Volteó a verme y frente a mí sus ojos se fueron haciendo profundos, abismales, un color negro que lo mismo se hacía dulce que hermético o peligroso. Pensé que había metido la pata.
Por enamoramiento contestó al fin dando una profunda calada al cigarrillo. No conseguía entender a qué se refería. Lo que pasaba por mi mente me parecía descabellado. Y continuó: Existe una falta de resignación en mi persona, ¿sabe? Contra el estatus, la edad, las circunstancias. Contra la soledad. Una falta de resignación paradójica porque cuando fui niño y adolescente sabía estar solo y aprovechar muy bien todos esos minutos, esos días interminables de estudio y juego, de lectura y fantasía. Hoy todavía puedo hacerlo, desde luego, porque soy un profesional y no me ando con remilgos ni mariconadas. Aprovecho el tiempo cabalmente. Pero de ahí a que abrace con optimismo una vida sin sorpresas, eso no. Yo creo que por eso mi cerebro me tiende trampas, ¿sabe? O me tiende puentes. Me lanza salvavidas. Un buen día inadvertido, no señalado por nada particular, me levanto y ya está: una persona me resulta repentinamente relevante y quiero tenerla cerca, conocer su vida, quererla. Alguna vez fueron amantes; alguna otra amigos. Ahora que envejezco quizá son hijos. No lo sé. Quizá tampoco importa saberlo. ¿Nos ha visto? ¿La inexplicable entrega con que todos participamos de este delirio? Qué felicidad. 
Los vi jugar luchitas dije al tiempo en que él se reía tranquilamente.
Sí, mire los moretes que tengo en los brazos.
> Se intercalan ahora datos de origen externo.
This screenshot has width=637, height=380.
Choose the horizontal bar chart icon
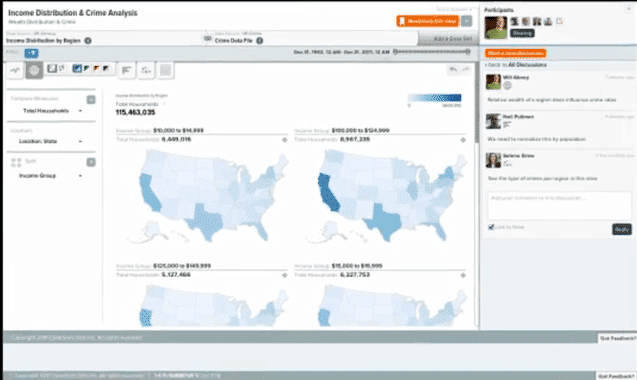[x=126, y=70]
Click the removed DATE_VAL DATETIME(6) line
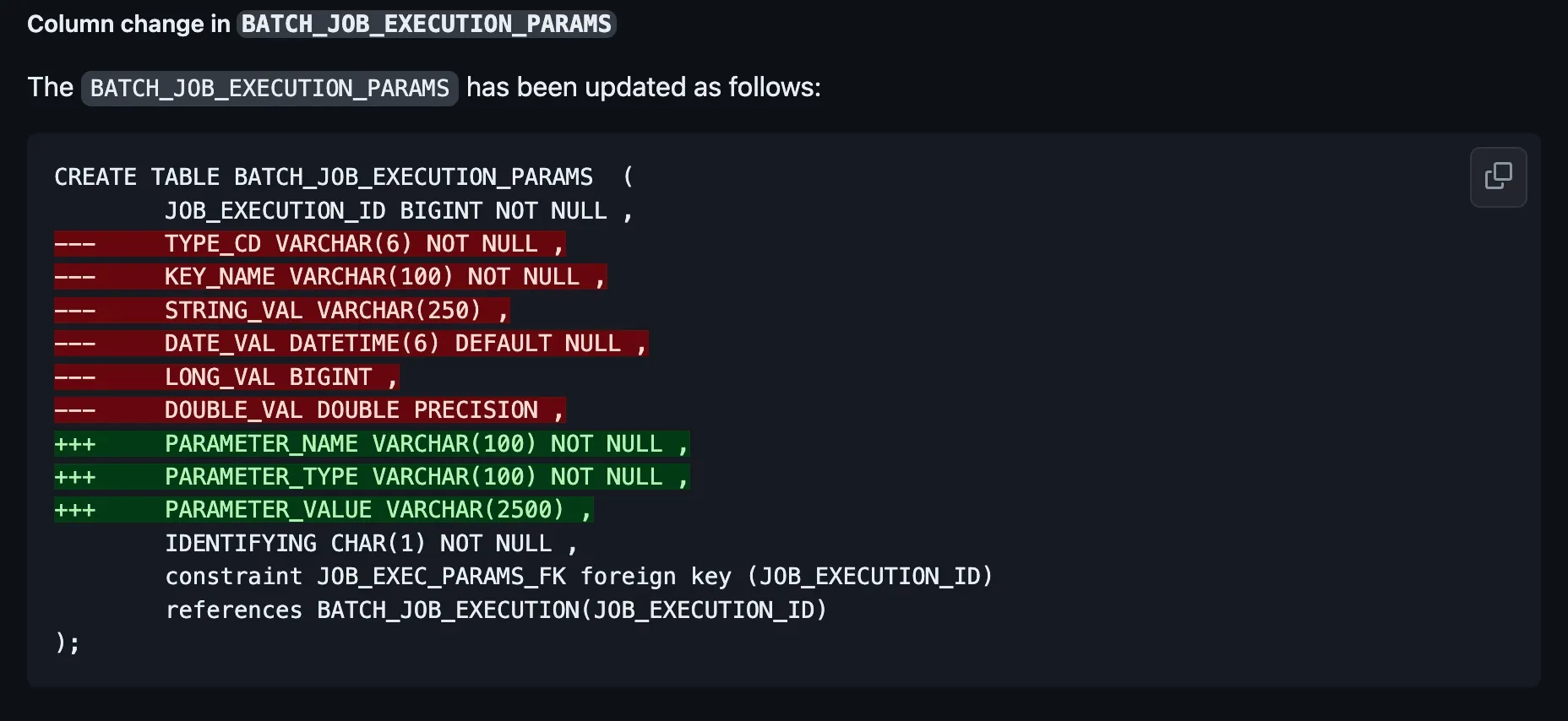 (x=351, y=344)
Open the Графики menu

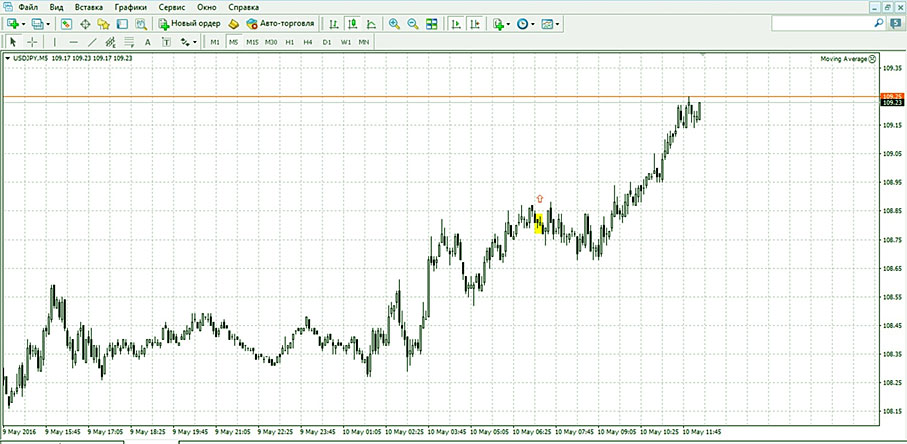coord(129,7)
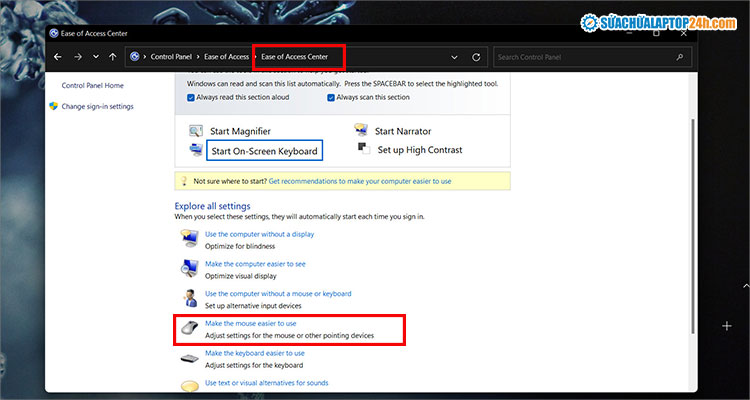Select the Control Panel breadcrumb
Screen dimensions: 750x400
click(176, 57)
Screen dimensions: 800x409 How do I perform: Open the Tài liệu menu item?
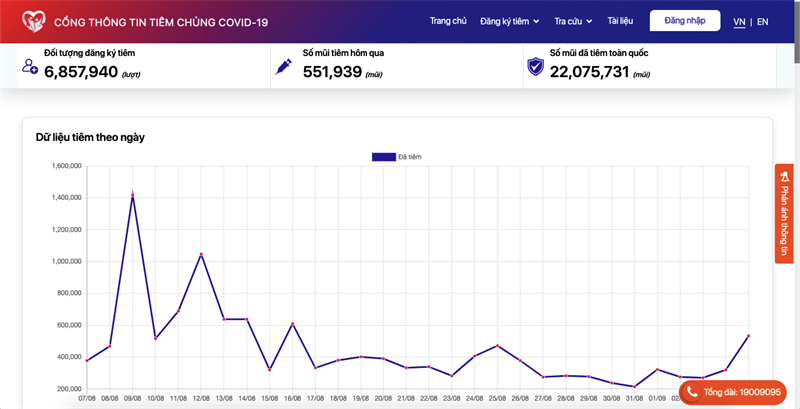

En fin, de momento el chico enfermo ya duerme y estará bien; el otro ronca como quien anuncia el fin del mundo. No sé qué traiga el futuro, pero uno debiera recordar siempre las palabras de Felipe Benítez Reyes, ¿lo conoce?
No sé quién es, pero... respondí deseando preguntarle por fin qué relación había entre los chicos y él. No me dio tiempo.
Un poeta andaluz. También ha escrito alguna novela. Ni los chicos ni este viaje ni el producto más concreto de mi trabajo (¿ve ese Peregrino blanco estacionado? también costó dinero) son para quedarse. Son prestados. Todo es prestado. Retener lo desaconsejan hasta los budistas, aunque yo no llego a esos extremos... Pero me estoy desviando. Las palabras de Felipe que conviene recordar es que hay que agradecer a quien nos quiso el regalo fugaz de su hermosura. ¿Comprende? El regalo fugaz. Fu-gaz.
Se puso de pie. Me abrazó. Caminó lentamente hasta su habitación donde más tarde lo espié sentado sobre la cabecera y acariciando la cabeza del chico enfermo. El otro exhibía el perfil de su cintura a contraluz, una cintura mangífica. Roncaba, efectivamente, de manera atroz.
Por la mañana los vi subir las maletas al carro en medio de bromas, rematarse las cabezas con unas coronas de flores y abrazarse profusamente antes de subir al carro. Se marcharon por el camino de Palenque. Yo también, espero, tendré que irme algún día.